Prüfen Sie zusätzlich:

  • Unfallversicherung,
  • Privathaftpflichtversicherung,
  • Berufshaftpflicht,
  • Versicherung durch den Praktikumsbetrieb.

Checkliste vor dem Auslandsstudium

Klären Sie mindestens sechs bis acht Wochen vor der Abreise:

  1. Bleibt meine deutsche Mitgliedschaft bestehen?
  2. Ist meine EHIC während des gesamten Aufenthalts gültig?
  3. Muss ich mich im Studienland zusätzlich registrieren?
  4. Welche Leistungen übernimmt die Krankenkasse vor Ort?
  5. Brauche ich das Formular S1 oder einen Auslandskrankenschein?
  6. Verändert ein Nebenjob meinen Versicherungsstatus?
  7. Welche private Auslandskrankenversicherung ergänzt den Schutz?
  8. Verlangt die Gasthochschule einen eigenen Versicherungsplan?

Lassen Sie sich die Auskunft möglichst schriftlich bestätigen.

Fazit

Die gesetzliche Krankenversicherung während des Auslandsstudiums kann bei einem reinen Studium in der EU, im EWR, in der Schweiz oder im Vereinigten Königreich häufig fortgeführt werden.

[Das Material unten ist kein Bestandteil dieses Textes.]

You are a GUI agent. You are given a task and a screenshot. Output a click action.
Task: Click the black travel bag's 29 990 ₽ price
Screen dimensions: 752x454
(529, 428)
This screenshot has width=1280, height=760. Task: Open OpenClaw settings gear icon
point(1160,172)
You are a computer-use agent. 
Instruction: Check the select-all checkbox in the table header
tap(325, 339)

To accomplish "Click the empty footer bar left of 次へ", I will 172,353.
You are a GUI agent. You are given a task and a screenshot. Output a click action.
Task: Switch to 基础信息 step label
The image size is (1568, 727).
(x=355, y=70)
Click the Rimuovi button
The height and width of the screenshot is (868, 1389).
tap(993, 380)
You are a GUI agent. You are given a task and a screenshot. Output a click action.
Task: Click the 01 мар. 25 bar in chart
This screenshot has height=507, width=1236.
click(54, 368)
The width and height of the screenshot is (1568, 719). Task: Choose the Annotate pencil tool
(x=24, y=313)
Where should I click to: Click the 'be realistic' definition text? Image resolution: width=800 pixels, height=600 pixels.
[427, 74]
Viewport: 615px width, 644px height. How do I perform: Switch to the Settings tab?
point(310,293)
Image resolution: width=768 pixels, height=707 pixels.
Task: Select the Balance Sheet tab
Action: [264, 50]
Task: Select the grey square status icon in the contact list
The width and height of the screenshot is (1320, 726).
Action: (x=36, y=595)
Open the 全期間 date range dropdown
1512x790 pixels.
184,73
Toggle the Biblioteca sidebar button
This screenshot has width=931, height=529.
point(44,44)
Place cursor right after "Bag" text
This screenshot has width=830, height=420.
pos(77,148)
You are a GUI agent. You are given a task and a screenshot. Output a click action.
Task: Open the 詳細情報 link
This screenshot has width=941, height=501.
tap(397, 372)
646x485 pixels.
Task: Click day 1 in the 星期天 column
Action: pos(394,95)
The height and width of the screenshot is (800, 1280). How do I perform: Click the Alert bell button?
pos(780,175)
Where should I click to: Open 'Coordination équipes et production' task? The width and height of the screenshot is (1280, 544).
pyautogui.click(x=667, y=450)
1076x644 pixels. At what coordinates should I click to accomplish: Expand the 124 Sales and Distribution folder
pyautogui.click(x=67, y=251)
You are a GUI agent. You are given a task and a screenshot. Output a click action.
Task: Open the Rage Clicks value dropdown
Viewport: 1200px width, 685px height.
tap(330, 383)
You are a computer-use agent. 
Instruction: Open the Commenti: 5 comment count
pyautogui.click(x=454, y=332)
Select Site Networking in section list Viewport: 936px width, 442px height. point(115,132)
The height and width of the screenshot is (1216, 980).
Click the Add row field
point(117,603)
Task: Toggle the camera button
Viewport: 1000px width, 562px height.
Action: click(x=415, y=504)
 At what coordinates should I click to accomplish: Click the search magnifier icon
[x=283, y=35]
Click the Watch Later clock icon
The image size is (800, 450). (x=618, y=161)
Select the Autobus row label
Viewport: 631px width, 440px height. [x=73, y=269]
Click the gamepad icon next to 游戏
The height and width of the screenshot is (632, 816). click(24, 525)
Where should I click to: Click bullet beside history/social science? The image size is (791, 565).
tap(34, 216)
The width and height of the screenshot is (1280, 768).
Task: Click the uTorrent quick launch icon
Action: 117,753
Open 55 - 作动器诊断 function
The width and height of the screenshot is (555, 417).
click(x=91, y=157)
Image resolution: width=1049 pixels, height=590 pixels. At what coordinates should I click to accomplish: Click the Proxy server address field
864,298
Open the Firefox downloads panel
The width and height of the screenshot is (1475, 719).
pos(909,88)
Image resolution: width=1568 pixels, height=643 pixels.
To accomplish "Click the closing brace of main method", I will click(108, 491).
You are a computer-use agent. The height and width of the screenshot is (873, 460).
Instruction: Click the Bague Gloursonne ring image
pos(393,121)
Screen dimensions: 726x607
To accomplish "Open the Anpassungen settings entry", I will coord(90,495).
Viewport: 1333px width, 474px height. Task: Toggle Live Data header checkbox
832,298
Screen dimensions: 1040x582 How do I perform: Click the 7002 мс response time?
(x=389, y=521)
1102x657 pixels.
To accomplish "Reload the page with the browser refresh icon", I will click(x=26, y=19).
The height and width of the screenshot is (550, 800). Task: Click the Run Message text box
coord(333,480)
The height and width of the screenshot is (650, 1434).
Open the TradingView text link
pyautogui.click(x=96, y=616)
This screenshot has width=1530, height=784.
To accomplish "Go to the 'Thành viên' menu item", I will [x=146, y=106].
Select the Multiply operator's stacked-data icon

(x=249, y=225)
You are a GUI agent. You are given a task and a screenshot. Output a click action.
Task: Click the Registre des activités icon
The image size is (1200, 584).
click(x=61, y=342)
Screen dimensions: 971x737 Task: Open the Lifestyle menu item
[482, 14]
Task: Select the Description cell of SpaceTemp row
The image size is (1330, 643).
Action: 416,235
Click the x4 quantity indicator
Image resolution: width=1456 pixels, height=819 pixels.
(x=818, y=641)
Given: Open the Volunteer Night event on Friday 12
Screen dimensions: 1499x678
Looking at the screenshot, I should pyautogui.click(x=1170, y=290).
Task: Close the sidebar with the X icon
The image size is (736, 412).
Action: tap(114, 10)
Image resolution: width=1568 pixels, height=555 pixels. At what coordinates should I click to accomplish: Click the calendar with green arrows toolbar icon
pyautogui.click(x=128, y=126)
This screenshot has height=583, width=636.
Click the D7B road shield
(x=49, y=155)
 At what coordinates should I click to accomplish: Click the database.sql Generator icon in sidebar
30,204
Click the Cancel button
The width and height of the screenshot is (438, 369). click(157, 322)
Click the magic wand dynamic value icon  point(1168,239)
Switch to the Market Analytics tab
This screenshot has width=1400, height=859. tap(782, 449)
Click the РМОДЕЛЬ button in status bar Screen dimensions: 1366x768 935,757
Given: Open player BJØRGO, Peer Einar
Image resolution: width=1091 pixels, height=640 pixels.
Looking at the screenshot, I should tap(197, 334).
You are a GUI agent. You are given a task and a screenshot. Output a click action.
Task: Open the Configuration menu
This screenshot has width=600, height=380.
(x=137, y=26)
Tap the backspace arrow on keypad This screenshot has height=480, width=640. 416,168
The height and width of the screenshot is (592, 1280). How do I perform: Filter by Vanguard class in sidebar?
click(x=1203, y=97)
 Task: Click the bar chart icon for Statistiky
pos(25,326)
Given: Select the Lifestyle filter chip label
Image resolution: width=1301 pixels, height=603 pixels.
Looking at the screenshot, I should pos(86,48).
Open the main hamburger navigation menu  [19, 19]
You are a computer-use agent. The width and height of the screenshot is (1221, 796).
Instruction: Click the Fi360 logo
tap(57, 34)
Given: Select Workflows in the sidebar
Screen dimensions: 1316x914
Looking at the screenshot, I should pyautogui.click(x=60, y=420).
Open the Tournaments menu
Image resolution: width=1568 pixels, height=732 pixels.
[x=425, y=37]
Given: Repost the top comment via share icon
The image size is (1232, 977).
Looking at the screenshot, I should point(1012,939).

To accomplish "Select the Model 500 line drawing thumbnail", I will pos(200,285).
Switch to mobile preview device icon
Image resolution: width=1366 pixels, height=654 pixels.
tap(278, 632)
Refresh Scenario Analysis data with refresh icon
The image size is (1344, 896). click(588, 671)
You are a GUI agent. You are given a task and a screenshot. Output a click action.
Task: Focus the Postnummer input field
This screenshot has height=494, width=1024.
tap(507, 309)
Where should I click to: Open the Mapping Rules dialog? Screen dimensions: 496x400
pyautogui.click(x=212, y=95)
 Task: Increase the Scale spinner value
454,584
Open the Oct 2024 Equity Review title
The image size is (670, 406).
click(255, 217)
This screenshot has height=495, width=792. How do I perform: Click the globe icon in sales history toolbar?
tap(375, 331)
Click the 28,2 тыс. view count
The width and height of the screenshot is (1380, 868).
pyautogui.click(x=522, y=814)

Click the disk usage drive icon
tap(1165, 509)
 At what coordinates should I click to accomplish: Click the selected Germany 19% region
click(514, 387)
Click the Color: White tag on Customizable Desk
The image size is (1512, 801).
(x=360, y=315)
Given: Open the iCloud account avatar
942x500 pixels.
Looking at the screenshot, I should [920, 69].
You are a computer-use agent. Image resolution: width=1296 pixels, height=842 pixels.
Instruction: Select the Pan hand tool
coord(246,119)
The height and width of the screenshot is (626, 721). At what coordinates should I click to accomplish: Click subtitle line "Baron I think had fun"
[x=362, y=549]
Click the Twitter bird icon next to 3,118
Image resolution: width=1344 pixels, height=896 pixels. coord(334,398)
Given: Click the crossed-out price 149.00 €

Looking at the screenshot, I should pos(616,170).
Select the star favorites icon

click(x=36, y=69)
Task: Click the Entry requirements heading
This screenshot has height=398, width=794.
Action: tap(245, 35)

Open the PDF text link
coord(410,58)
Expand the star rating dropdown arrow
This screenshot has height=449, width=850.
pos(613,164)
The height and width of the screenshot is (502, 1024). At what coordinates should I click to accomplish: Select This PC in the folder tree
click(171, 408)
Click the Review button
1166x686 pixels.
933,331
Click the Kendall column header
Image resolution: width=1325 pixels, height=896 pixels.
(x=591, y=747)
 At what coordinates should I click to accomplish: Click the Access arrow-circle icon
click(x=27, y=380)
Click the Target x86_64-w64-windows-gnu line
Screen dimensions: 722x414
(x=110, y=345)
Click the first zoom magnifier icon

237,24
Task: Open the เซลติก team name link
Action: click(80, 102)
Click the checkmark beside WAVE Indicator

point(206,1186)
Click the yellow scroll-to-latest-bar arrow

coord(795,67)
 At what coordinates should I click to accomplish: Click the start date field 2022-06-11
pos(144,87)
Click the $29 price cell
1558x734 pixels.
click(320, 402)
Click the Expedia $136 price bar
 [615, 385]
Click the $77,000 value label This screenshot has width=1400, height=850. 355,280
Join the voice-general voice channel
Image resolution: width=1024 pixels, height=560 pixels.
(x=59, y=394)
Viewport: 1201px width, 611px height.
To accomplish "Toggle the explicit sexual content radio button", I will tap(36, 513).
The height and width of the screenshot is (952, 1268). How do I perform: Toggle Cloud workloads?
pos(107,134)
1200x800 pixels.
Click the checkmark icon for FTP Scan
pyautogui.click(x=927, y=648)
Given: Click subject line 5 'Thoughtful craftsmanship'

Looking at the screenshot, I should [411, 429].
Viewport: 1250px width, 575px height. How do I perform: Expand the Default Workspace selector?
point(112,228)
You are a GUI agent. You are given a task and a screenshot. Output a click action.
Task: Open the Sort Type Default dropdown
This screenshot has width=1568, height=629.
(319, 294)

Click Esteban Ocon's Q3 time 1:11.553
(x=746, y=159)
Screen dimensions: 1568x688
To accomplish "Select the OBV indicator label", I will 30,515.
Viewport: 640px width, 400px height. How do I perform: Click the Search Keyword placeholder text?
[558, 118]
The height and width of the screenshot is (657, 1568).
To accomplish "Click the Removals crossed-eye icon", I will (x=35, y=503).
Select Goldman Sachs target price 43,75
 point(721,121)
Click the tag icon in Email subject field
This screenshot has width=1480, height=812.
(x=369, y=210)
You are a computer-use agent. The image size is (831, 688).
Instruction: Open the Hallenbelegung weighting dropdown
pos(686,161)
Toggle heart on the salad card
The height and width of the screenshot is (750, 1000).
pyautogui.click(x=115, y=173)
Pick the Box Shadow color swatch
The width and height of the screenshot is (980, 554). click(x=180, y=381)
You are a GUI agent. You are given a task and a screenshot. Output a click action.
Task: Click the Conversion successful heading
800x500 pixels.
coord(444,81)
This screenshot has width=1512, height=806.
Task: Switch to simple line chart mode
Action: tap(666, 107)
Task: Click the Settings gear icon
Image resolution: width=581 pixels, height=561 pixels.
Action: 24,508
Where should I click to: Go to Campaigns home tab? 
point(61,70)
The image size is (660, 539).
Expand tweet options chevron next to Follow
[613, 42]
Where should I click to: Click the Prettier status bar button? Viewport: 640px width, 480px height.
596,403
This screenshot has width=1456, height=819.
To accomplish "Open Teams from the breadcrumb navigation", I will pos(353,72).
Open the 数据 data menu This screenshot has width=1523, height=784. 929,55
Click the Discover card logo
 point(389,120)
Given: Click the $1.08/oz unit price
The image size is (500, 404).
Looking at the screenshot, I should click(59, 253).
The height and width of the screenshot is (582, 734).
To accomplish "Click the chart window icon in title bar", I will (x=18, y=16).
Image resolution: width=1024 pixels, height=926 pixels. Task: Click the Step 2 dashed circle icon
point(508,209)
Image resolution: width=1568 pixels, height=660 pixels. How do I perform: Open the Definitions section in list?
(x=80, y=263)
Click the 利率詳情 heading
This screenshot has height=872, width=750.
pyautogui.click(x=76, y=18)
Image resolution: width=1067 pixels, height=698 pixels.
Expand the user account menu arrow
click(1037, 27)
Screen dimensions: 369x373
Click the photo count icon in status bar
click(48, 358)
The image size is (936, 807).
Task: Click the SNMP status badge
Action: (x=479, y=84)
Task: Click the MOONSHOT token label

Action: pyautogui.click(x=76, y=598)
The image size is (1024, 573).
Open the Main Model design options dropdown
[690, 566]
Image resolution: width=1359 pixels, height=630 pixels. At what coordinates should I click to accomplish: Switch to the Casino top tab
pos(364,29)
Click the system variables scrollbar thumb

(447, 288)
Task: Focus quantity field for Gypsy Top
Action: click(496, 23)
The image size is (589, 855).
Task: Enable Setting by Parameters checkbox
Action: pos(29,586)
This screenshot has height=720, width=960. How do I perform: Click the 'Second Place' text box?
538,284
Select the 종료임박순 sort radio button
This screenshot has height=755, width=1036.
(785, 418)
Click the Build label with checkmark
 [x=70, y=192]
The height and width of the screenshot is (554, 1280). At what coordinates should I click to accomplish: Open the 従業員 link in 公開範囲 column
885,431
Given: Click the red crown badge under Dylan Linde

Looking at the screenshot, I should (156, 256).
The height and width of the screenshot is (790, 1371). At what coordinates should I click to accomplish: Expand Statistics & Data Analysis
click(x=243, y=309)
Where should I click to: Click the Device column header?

Medizinisch notwendige staatliche Leistungen werden dann grundsätzlich über die EHIC erbracht.

Die EHIC deckt jedoch weder private Behandlungen noch einen Rücktransport oder alle Eigenanteile ab. Eine zusätzliche private Auslandskrankenversicherung ist deshalb sinnvoll.

Außerhalb Europas übernimmt die deutsche gesetzliche Krankenkasse in vielen Ländern keine Behandlungskosten. Für die USA, Kanada, Australien und vergleichbare Studienziele ist eine langfristige private Auslandskrankenversicherung meist unverzichtbar.